-- Instructions to follow --
Quote the listing below in its entirety.

-- Source records --
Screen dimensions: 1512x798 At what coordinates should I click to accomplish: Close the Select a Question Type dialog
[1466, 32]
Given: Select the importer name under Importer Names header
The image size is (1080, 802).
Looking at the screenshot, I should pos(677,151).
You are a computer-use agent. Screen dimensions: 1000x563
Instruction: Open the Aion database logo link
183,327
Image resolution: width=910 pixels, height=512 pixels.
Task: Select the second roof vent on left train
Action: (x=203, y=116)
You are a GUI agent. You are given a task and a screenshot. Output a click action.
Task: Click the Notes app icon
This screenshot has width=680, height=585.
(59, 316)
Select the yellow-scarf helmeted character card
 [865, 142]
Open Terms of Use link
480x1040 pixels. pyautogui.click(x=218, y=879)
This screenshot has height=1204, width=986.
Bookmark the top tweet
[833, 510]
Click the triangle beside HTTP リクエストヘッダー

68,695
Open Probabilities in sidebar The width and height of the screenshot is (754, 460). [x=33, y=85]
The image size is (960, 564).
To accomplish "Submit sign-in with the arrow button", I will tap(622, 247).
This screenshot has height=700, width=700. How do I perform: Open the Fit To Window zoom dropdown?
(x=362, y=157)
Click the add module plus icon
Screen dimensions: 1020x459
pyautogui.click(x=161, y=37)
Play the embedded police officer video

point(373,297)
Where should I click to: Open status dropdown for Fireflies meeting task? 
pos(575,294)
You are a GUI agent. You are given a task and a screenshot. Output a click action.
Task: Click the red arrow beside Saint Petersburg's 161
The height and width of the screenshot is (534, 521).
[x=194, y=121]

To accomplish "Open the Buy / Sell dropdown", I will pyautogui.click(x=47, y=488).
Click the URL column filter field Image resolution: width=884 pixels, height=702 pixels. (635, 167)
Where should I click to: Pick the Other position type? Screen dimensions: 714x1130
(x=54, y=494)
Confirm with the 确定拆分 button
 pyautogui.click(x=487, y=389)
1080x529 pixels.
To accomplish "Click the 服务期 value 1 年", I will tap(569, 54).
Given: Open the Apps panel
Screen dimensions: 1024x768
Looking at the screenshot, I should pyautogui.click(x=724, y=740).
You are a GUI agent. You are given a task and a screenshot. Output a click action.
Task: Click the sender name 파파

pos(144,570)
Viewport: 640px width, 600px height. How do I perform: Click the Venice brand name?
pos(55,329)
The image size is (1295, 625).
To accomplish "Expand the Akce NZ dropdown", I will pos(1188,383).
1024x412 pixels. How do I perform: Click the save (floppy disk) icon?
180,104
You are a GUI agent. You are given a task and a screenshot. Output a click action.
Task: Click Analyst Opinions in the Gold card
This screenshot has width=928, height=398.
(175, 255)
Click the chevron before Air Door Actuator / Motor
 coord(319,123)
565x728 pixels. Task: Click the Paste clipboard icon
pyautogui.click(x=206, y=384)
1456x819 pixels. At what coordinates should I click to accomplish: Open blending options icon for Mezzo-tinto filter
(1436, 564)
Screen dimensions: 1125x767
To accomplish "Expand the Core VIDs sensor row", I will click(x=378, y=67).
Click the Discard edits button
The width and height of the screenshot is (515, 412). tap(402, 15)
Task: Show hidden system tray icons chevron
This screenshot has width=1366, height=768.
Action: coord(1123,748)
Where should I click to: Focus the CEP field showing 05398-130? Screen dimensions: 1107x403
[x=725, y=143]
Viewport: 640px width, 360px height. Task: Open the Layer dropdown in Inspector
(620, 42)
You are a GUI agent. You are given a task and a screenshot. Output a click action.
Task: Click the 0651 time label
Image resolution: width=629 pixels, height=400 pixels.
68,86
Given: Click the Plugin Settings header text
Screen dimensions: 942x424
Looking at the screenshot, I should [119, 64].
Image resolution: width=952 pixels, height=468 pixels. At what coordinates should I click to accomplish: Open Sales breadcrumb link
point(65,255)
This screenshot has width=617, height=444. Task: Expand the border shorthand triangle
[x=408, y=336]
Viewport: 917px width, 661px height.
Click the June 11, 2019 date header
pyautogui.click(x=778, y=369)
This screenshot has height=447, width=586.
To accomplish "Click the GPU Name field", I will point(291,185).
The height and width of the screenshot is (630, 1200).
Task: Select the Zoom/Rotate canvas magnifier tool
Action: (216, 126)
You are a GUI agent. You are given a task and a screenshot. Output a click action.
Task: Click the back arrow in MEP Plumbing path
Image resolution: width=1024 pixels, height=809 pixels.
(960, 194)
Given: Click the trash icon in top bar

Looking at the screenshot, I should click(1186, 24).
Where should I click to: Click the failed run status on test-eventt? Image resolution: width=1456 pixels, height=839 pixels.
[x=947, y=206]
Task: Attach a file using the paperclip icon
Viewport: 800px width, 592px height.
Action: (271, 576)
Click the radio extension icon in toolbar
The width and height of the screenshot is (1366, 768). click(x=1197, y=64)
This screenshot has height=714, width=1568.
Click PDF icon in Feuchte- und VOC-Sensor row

-- Task answer --
Screen dimensions: 1512x798 At what coordinates should I click to accomplish: Close the Select a Question Type dialog
[1466, 32]
Given: Select the importer name under Importer Names header
The image size is (1080, 802).
Looking at the screenshot, I should pos(677,151).
You are a computer-use agent. Screen dimensions: 1000x563
Instruction: Open the Aion database logo link
183,327
Image resolution: width=910 pixels, height=512 pixels.
Task: Select the second roof vent on left train
Action: (x=203, y=116)
You are a GUI agent. You are given a task and a screenshot. Output a click action.
Task: Click the Notes app icon
This screenshot has width=680, height=585.
(59, 316)
Select the yellow-scarf helmeted character card
 [865, 142]
Open Terms of Use link
480x1040 pixels. pyautogui.click(x=218, y=879)
This screenshot has height=1204, width=986.
Bookmark the top tweet
[833, 510]
Click the triangle beside HTTP リクエストヘッダー

68,695
Open Probabilities in sidebar The width and height of the screenshot is (754, 460). [x=33, y=85]
The image size is (960, 564).
To accomplish "Submit sign-in with the arrow button", I will tap(622, 247).
This screenshot has height=700, width=700. How do I perform: Open the Fit To Window zoom dropdown?
(x=362, y=157)
Click the add module plus icon
Screen dimensions: 1020x459
pyautogui.click(x=161, y=37)
Play the embedded police officer video

point(373,297)
Where should I click to: Open status dropdown for Fireflies meeting task? 
pos(575,294)
You are a GUI agent. You are given a task and a screenshot. Output a click action.
Task: Click the red arrow beside Saint Petersburg's 161
The height and width of the screenshot is (534, 521).
[x=194, y=121]

To accomplish "Open the Buy / Sell dropdown", I will pyautogui.click(x=47, y=488).
Click the URL column filter field Image resolution: width=884 pixels, height=702 pixels. (635, 167)
Where should I click to: Pick the Other position type? Screen dimensions: 714x1130
(x=54, y=494)
Confirm with the 确定拆分 button
 pyautogui.click(x=487, y=389)
1080x529 pixels.
To accomplish "Click the 服务期 value 1 年", I will tap(569, 54).
Given: Open the Apps panel
Screen dimensions: 1024x768
Looking at the screenshot, I should pyautogui.click(x=724, y=740).
You are a GUI agent. You are given a task and a screenshot. Output a click action.
Task: Click the sender name 파파

pos(144,570)
Viewport: 640px width, 600px height. How do I perform: Click the Venice brand name?
pos(55,329)
The image size is (1295, 625).
To accomplish "Expand the Akce NZ dropdown", I will pos(1188,383).
1024x412 pixels. How do I perform: Click the save (floppy disk) icon?
180,104
You are a GUI agent. You are given a task and a screenshot. Output a click action.
Task: Click Analyst Opinions in the Gold card
This screenshot has width=928, height=398.
(175, 255)
Click the chevron before Air Door Actuator / Motor
 coord(319,123)
565x728 pixels. Task: Click the Paste clipboard icon
pyautogui.click(x=206, y=384)
1456x819 pixels. At what coordinates should I click to accomplish: Open blending options icon for Mezzo-tinto filter
(1436, 564)
Screen dimensions: 1125x767
To accomplish "Expand the Core VIDs sensor row", I will click(x=378, y=67).
Click the Discard edits button
The width and height of the screenshot is (515, 412). tap(402, 15)
Task: Show hidden system tray icons chevron
This screenshot has width=1366, height=768.
Action: coord(1123,748)
Where should I click to: Focus the CEP field showing 05398-130? Screen dimensions: 1107x403
[x=725, y=143]
Viewport: 640px width, 360px height. Task: Open the Layer dropdown in Inspector
(620, 42)
You are a GUI agent. You are given a task and a screenshot. Output a click action.
Task: Click the 0651 time label
Image resolution: width=629 pixels, height=400 pixels.
68,86
Given: Click the Plugin Settings header text
Screen dimensions: 942x424
Looking at the screenshot, I should [119, 64].
Image resolution: width=952 pixels, height=468 pixels. At what coordinates should I click to accomplish: Open Sales breadcrumb link
point(65,255)
This screenshot has width=617, height=444. Task: Expand the border shorthand triangle
[x=408, y=336]
Viewport: 917px width, 661px height.
Click the June 11, 2019 date header
pyautogui.click(x=778, y=369)
This screenshot has height=447, width=586.
To accomplish "Click the GPU Name field", I will point(291,185).
The height and width of the screenshot is (630, 1200).
Task: Select the Zoom/Rotate canvas magnifier tool
Action: (216, 126)
You are a GUI agent. You are given a task and a screenshot. Output a click action.
Task: Click the back arrow in MEP Plumbing path
Image resolution: width=1024 pixels, height=809 pixels.
(960, 194)
Given: Click the trash icon in top bar

Looking at the screenshot, I should click(1186, 24).
Where should I click to: Click the failed run status on test-eventt? Image resolution: width=1456 pixels, height=839 pixels.
[x=947, y=206]
Task: Attach a file using the paperclip icon
Viewport: 800px width, 592px height.
Action: (271, 576)
Click the radio extension icon in toolbar
The width and height of the screenshot is (1366, 768). click(x=1197, y=64)
This screenshot has height=714, width=1568.
Click PDF icon in Feuchte- und VOC-Sensor row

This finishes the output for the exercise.